Buchbesprechung: Gebrauchsanweisung für Ostdeutschland

Ich hab selten so ein unterhaltsames Buch über Ostdeutschland gelesen! Jochen Schmidt, 1970 in Ost-Berlin geboren und aufgewachsen in der DDR, nimmt den Leser mit auf eine Reise in die Vergangenheit. Überall im heutigen Ostdeutschland sucht er nach Überbleibseln aus DDR-Zeiten und findet diese an ungewöhnlichsten Orten – wie der alte „Kletter-Pilz“ auf dem Spielplatz der Grundschule – oder er findet sie auch eben nicht 😉

Zum Beispiel auf einer Autofahrt nach Norden, durch Schwerin, Binz, Sassnitz, Stralsund und Schwedt. Das alten Ferienlager aus der Kindheit und die alten Plattenbauhotels, wo er früher mit seinen Eltern Urlaub gemacht hat – vieles ist einfach nicht mehr da, abgerissen. Lenin-Statuen, alte DDR-Kunst-Skulpturen und das ein oder andere Kombinat lassen sich trotzdem noch finden sowie eine Halle voller Trabis, an denen fleißig rumgeschraubt wird.

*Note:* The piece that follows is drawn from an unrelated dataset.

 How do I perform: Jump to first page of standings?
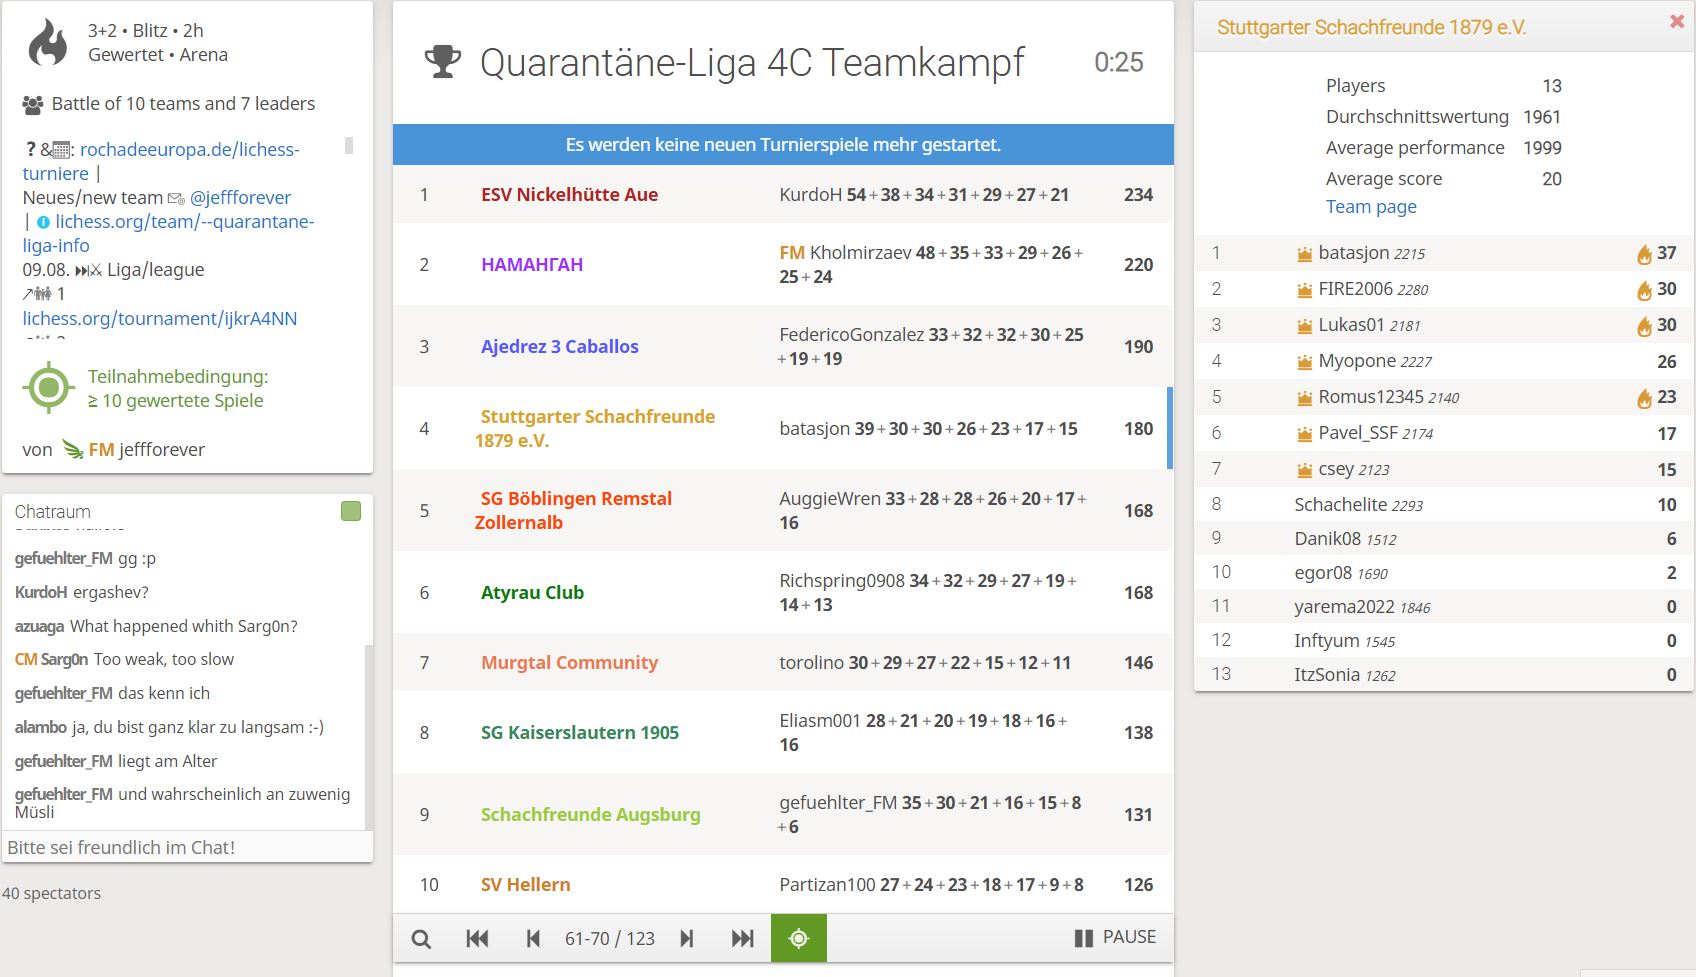(477, 938)
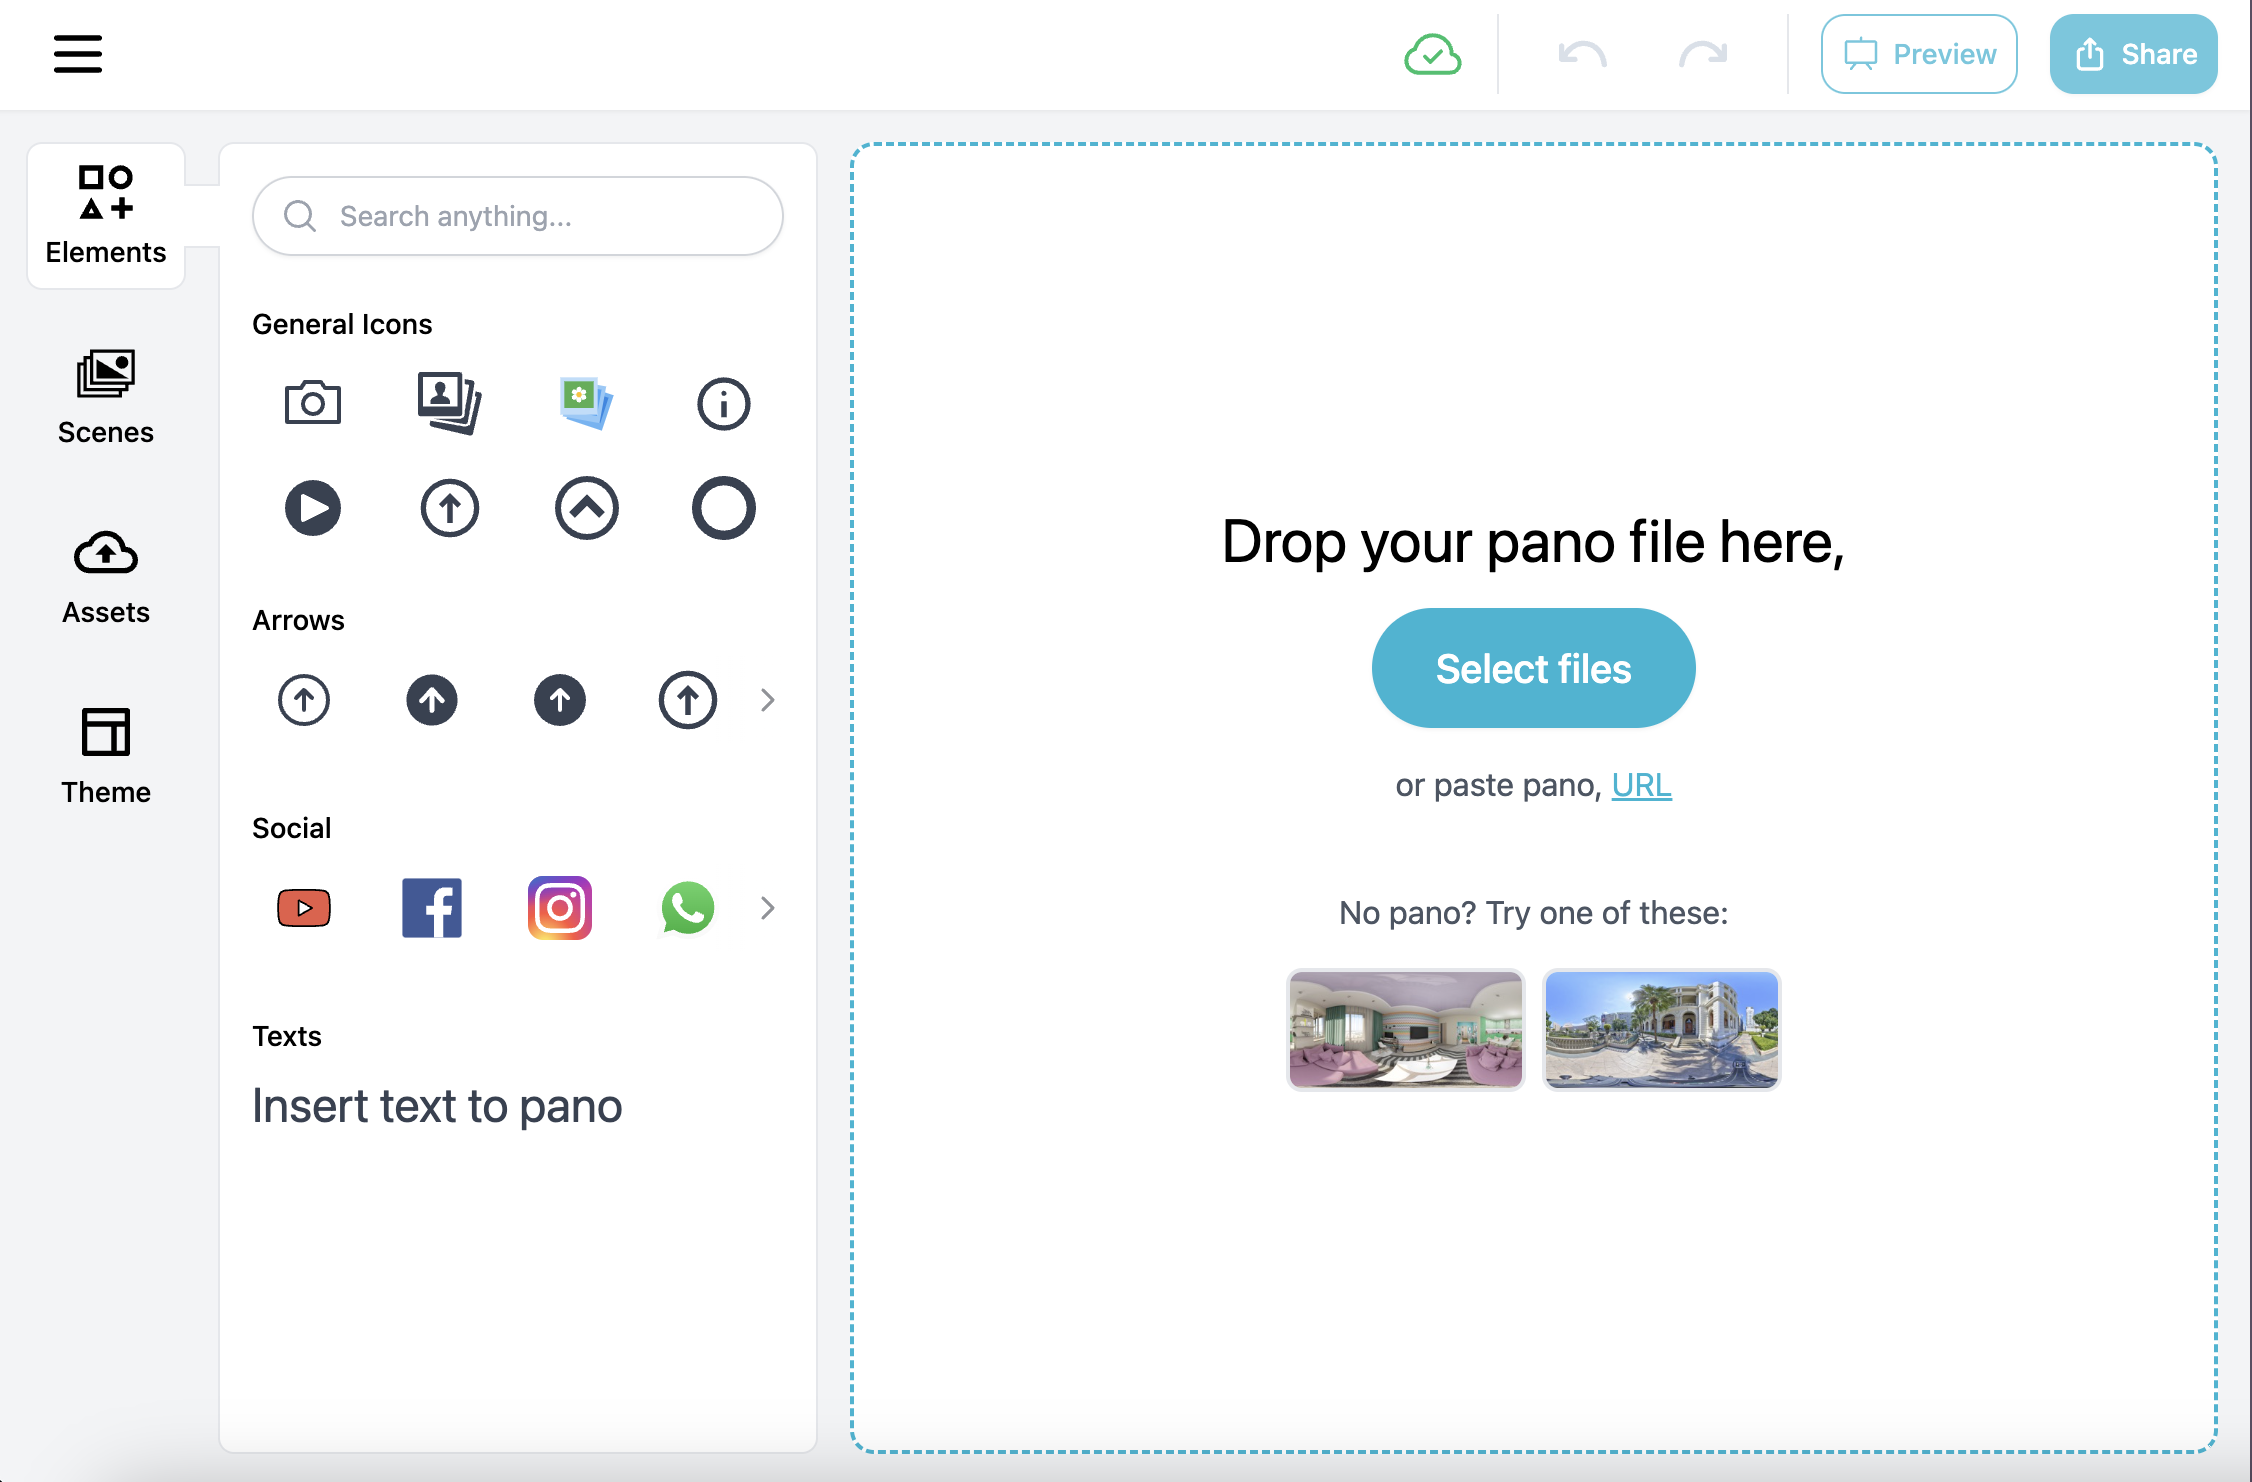Open the hamburger menu

click(x=79, y=55)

Man lernt etwas über die Kunst des Improvisierens in der DDR und das Bastelmagazin practic, welches 1988 eine Bastelanleitung zum Bau einer Maus abdruckte, die „sich zur Cursorsteuerung einen festen Platz erobert hat – bei manchen PC gehört sich sogar schon zur Standardausstattung“. Es wurde alles umfunktioniert, um das zu schaffen, was es nicht zu kaufen gab. Frei nach dem Motto „Hast du Isoband und Draht, dann kommst du bis nach Leningrad!“

Gebrauchsanweisung für OstdeutschlandDer Autor führt uns weiter in Orte wie Wernigerode oder Magdeburg. DDR-Relikte wie ein Wandmosaik mit sowjetischen Kosmonauten gibt es zu sehen, DDR-Laternen und die „Betonroulade“ in ¬Halle. Der Besuch beim DDR-Trödel oder Spielzeugmuseum bringt noch mehr alte Schätze zu Tage. Und jetzt weiß ich auch, was der wichtigste Buchstabe im Deutschen ist (lt. eines Pastors einer ungarischen katholischen Schule in der 2. Stunde Deutschkurs): Das W. Sonst hieße es „Alter Ulbricht“ „Affenruhe“ und „Arschauer Vertrag“. 😉

Berlin wird natürlich auch gestreift, man lernt den „Polyplay“ kennen, einen DDR-Videospieleautomat in Form eines braunen Schranks mit Farbfernsehbildröhre für 23.000 Mark, oder was es mit Stalins Ohr auf sich hat. Das Kapitel „Was ich als Ostdeutscher seit der Wende lernen musste“ zählt z.B. das Mülltonnenfarbspektrum, die Klospülung mit großer und kleiner Taste, Nektarinen und Zahnpasta mit Silberfolienversiegelung auf. Der ein oder andere wird hier sicherlich ins Schmunzeln kommen. 🙂

Die letzten zwei Kapitel beschäftigen sich wieder mit allerhand Entdeckungen in vielen Städten wie Eisenhüttenstadt, Zittau, Dresden, Riesa, Wittenberg, Dessau, Erfurt…. „Der Sozialismus siegt“ lässt sich etwa noch als Schatten eines früheren Schriftzugs an einem Hochhaus lesen, und einige Bauten von Ulrich Müther haben auch überlebt. Vieles gibt es jedoch nicht mehr, ist verbaut oder „verschönert“, als schäme man sich für die alte Ost-Architektur. Der Leser lernt außerdem, was „umschlüpfern“ bedeutet, „Schweine Camel“, „dritte Ernte, Schattenseite“ oder „WM 60“ und was es mit dem VEB Kombinat Robotron, Ferropolis oder dem „Paprikaturm“ auf sich hat.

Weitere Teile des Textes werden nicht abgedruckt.